▶ Required task: Print every one of the lines below verbatim, keeping their order.

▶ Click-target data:
· · · · · · ·

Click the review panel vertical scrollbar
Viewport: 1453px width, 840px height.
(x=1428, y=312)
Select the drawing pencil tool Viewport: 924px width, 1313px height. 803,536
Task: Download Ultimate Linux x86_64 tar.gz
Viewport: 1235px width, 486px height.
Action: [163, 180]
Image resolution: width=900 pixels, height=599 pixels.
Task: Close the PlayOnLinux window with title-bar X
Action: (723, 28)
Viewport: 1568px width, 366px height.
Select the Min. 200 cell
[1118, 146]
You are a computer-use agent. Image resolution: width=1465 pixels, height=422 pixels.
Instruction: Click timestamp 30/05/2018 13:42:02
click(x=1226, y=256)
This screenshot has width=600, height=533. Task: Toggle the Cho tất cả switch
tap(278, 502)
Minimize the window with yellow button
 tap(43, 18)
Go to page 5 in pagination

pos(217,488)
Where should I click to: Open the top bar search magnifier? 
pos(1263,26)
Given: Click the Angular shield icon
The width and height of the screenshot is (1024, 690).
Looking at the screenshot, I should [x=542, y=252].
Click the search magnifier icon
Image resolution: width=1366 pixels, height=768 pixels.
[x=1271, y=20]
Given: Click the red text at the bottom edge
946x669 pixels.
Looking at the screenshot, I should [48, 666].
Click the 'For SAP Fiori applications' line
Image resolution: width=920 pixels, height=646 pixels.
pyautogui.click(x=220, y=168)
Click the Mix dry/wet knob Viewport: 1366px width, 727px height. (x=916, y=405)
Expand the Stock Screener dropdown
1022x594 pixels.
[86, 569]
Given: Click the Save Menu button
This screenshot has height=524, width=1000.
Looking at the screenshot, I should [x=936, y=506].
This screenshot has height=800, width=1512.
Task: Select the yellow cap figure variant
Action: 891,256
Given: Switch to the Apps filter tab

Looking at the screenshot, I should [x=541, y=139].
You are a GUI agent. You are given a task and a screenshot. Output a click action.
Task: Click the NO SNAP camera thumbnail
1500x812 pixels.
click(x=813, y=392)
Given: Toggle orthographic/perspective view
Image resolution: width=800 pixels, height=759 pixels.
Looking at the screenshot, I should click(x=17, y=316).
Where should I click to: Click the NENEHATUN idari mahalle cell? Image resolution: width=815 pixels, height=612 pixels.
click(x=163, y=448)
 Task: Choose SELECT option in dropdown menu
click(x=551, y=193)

· · · · · · ·

▶ Response to this exercise:
Click the review panel vertical scrollbar
Viewport: 1453px width, 840px height.
(x=1428, y=312)
Select the drawing pencil tool Viewport: 924px width, 1313px height. 803,536
Task: Download Ultimate Linux x86_64 tar.gz
Viewport: 1235px width, 486px height.
Action: [163, 180]
Image resolution: width=900 pixels, height=599 pixels.
Task: Close the PlayOnLinux window with title-bar X
Action: (723, 28)
Viewport: 1568px width, 366px height.
Select the Min. 200 cell
[1118, 146]
You are a computer-use agent. Image resolution: width=1465 pixels, height=422 pixels.
Instruction: Click timestamp 30/05/2018 13:42:02
click(x=1226, y=256)
This screenshot has width=600, height=533. Task: Toggle the Cho tất cả switch
tap(278, 502)
Minimize the window with yellow button
 tap(43, 18)
Go to page 5 in pagination

pos(217,488)
Where should I click to: Open the top bar search magnifier? 
pos(1263,26)
Given: Click the Angular shield icon
The width and height of the screenshot is (1024, 690).
Looking at the screenshot, I should [x=542, y=252].
Click the search magnifier icon
Image resolution: width=1366 pixels, height=768 pixels.
[x=1271, y=20]
Given: Click the red text at the bottom edge
946x669 pixels.
Looking at the screenshot, I should [48, 666].
Click the 'For SAP Fiori applications' line
Image resolution: width=920 pixels, height=646 pixels.
pyautogui.click(x=220, y=168)
Click the Mix dry/wet knob Viewport: 1366px width, 727px height. (x=916, y=405)
Expand the Stock Screener dropdown
1022x594 pixels.
[86, 569]
Given: Click the Save Menu button
This screenshot has height=524, width=1000.
Looking at the screenshot, I should [x=936, y=506].
This screenshot has height=800, width=1512.
Task: Select the yellow cap figure variant
Action: 891,256
Given: Switch to the Apps filter tab

Looking at the screenshot, I should [x=541, y=139].
You are a GUI agent. You are given a task and a screenshot. Output a click action.
Task: Click the NO SNAP camera thumbnail
1500x812 pixels.
click(x=813, y=392)
Given: Toggle orthographic/perspective view
Image resolution: width=800 pixels, height=759 pixels.
Looking at the screenshot, I should click(x=17, y=316).
Where should I click to: Click the NENEHATUN idari mahalle cell? Image resolution: width=815 pixels, height=612 pixels.
click(x=163, y=448)
 Task: Choose SELECT option in dropdown menu
click(x=551, y=193)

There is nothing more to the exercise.